Human tumor cell lysates as a protein source for the detection of cancer antigen-specific humoral immunity.

Measurement of humoral tumor-specific immunity can predict what proteins are specific tumor antigens, be used to evaluate patient diagnosis or prognosis, and function as a method by which one can measure the effects of an immune intervention, such as a vaccine. Antibody assays can easily be adapted to high throughput formats; however, specific reagents needed for assay development often are not available. Developing methods to produce large quantities of purified recombinant tumor antigen proteins for indirect ELISA is both laborious and expensive. In addition, using proteins derived from E. coli might preclude the detection of certain antibody epitopes. We questioned whether a human tumor cell-based ELISA could be developed to assess antibody immunity to common tumor-associated antigens and whether such an ELISA could be optimized to the clinical standards needed for evaluation of large scale trials. Assays were based on the detection of HER-2/neu and p53 antibodies by capture ELISA, using human tumor cell lysate as a protein source. After optimization, the HER-2/neu and p53 ELISA intra-assay coefficients of variation (CV) of positive control sera were consistently 9% and 12%, respectively, at a 1:100 dilution. The HER-2/neu and p53 inter-assay CV of positive control sera over a 5-month time period were 20% and 15%, respectively.
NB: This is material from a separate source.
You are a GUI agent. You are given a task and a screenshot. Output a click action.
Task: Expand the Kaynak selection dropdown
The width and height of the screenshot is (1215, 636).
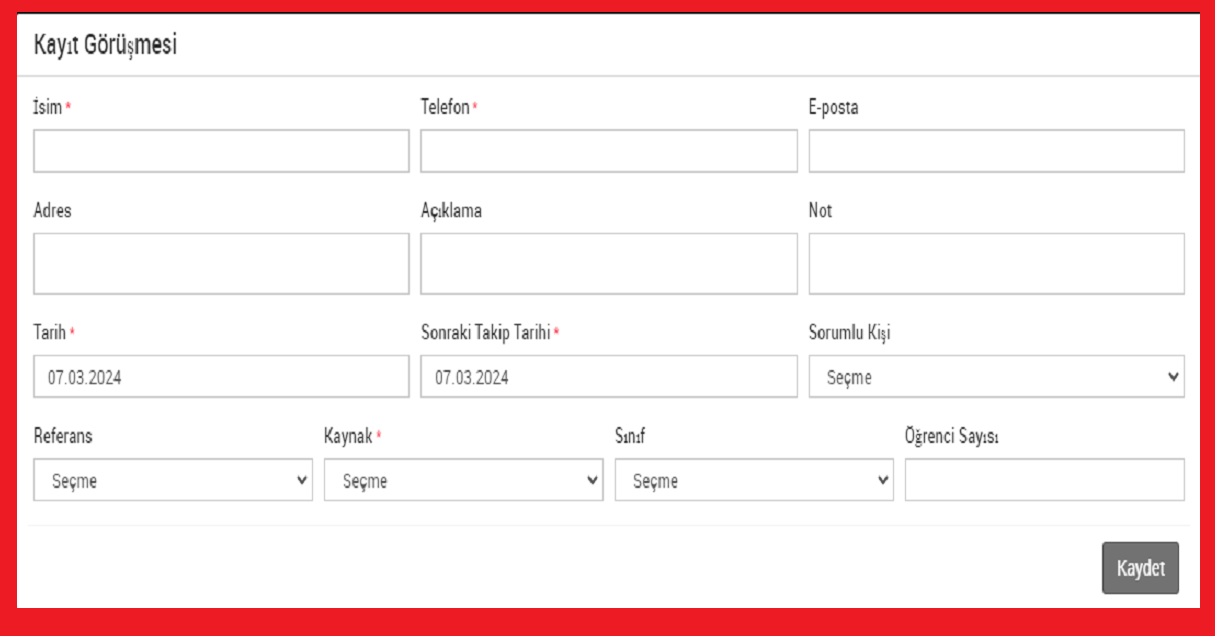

The sensitivity and specificity of the ELISAs were evaluated based on comparison to immunoblot. Analysis demonstrated the HER-2/neu ELISA had a specificity of 77% and sensitivity of 89%, and the p53 ELISA had a specificity of 100% and sensitivity of 93%. Cell-based ELISA can be developed to be Clinical Laboratory Improvement Act (CLIA)-compliant and the flexibility of the approach will allow adaptation of the assay to multiple tumor antigen systems.